What is expected: Rewrite the listing below, renaming every "Instruction" to "Directive" and leaving every other line and character unchanged.

Entries for locating words and page elements:
++++

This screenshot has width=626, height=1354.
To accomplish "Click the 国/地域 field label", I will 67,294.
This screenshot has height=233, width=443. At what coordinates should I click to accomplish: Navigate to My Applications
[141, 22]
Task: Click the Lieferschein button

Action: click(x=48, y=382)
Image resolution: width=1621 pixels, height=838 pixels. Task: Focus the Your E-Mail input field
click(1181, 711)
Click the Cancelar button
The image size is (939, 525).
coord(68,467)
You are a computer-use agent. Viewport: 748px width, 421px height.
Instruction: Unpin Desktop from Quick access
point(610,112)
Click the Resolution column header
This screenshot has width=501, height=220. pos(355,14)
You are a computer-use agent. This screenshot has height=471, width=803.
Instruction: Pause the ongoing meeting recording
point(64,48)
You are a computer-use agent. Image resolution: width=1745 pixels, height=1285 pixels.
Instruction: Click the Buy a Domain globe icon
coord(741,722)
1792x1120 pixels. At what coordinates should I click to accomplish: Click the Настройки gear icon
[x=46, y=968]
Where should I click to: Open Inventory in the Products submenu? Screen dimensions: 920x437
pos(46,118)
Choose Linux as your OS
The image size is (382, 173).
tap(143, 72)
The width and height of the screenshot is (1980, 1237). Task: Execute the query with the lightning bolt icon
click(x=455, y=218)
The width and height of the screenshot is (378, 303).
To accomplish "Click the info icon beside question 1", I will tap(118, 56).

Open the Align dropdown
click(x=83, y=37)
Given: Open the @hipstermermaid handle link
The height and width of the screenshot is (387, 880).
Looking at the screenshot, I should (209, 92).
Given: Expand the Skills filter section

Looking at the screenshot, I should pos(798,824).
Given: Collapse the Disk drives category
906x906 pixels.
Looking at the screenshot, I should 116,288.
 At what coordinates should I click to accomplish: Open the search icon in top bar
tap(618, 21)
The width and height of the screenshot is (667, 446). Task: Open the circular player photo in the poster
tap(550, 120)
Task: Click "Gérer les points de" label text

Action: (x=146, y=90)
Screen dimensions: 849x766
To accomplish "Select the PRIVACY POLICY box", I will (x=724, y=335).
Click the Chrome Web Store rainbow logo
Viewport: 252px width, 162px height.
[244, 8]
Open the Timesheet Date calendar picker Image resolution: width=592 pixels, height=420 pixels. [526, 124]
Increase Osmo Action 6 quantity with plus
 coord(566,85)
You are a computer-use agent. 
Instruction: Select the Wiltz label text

++++

Task response:
This screenshot has width=626, height=1354.
To accomplish "Click the 国/地域 field label", I will 67,294.
This screenshot has height=233, width=443. At what coordinates should I click to accomplish: Navigate to My Applications
[141, 22]
Task: Click the Lieferschein button

Action: click(x=48, y=382)
Image resolution: width=1621 pixels, height=838 pixels. Task: Focus the Your E-Mail input field
click(1181, 711)
Click the Cancelar button
The image size is (939, 525).
coord(68,467)
You are a computer-use agent. Viewport: 748px width, 421px height.
Directive: Unpin Desktop from Quick access
point(610,112)
Click the Resolution column header
This screenshot has width=501, height=220. pos(355,14)
You are a computer-use agent. This screenshot has height=471, width=803.
Directive: Pause the ongoing meeting recording
point(64,48)
You are a computer-use agent. Image resolution: width=1745 pixels, height=1285 pixels.
Directive: Click the Buy a Domain globe icon
coord(741,722)
1792x1120 pixels. At what coordinates should I click to accomplish: Click the Настройки gear icon
[x=46, y=968]
Where should I click to: Open Inventory in the Products submenu? Screen dimensions: 920x437
pos(46,118)
Choose Linux as your OS
The image size is (382, 173).
tap(143, 72)
The width and height of the screenshot is (1980, 1237). Task: Execute the query with the lightning bolt icon
click(x=455, y=218)
The width and height of the screenshot is (378, 303).
To accomplish "Click the info icon beside question 1", I will tap(118, 56).

Open the Align dropdown
click(x=83, y=37)
Given: Open the @hipstermermaid handle link
The height and width of the screenshot is (387, 880).
Looking at the screenshot, I should (209, 92).
Given: Expand the Skills filter section

Looking at the screenshot, I should pos(798,824).
Given: Collapse the Disk drives category
906x906 pixels.
Looking at the screenshot, I should 116,288.
 At what coordinates should I click to accomplish: Open the search icon in top bar
tap(618, 21)
The width and height of the screenshot is (667, 446). Task: Open the circular player photo in the poster
tap(550, 120)
Task: Click "Gérer les points de" label text

Action: (x=146, y=90)
Screen dimensions: 849x766
To accomplish "Select the PRIVACY POLICY box", I will (x=724, y=335).
Click the Chrome Web Store rainbow logo
Viewport: 252px width, 162px height.
[244, 8]
Open the Timesheet Date calendar picker Image resolution: width=592 pixels, height=420 pixels. [526, 124]
Increase Osmo Action 6 quantity with plus
 coord(566,85)
You are a computer-use agent. 
Directive: Select the Wiltz label text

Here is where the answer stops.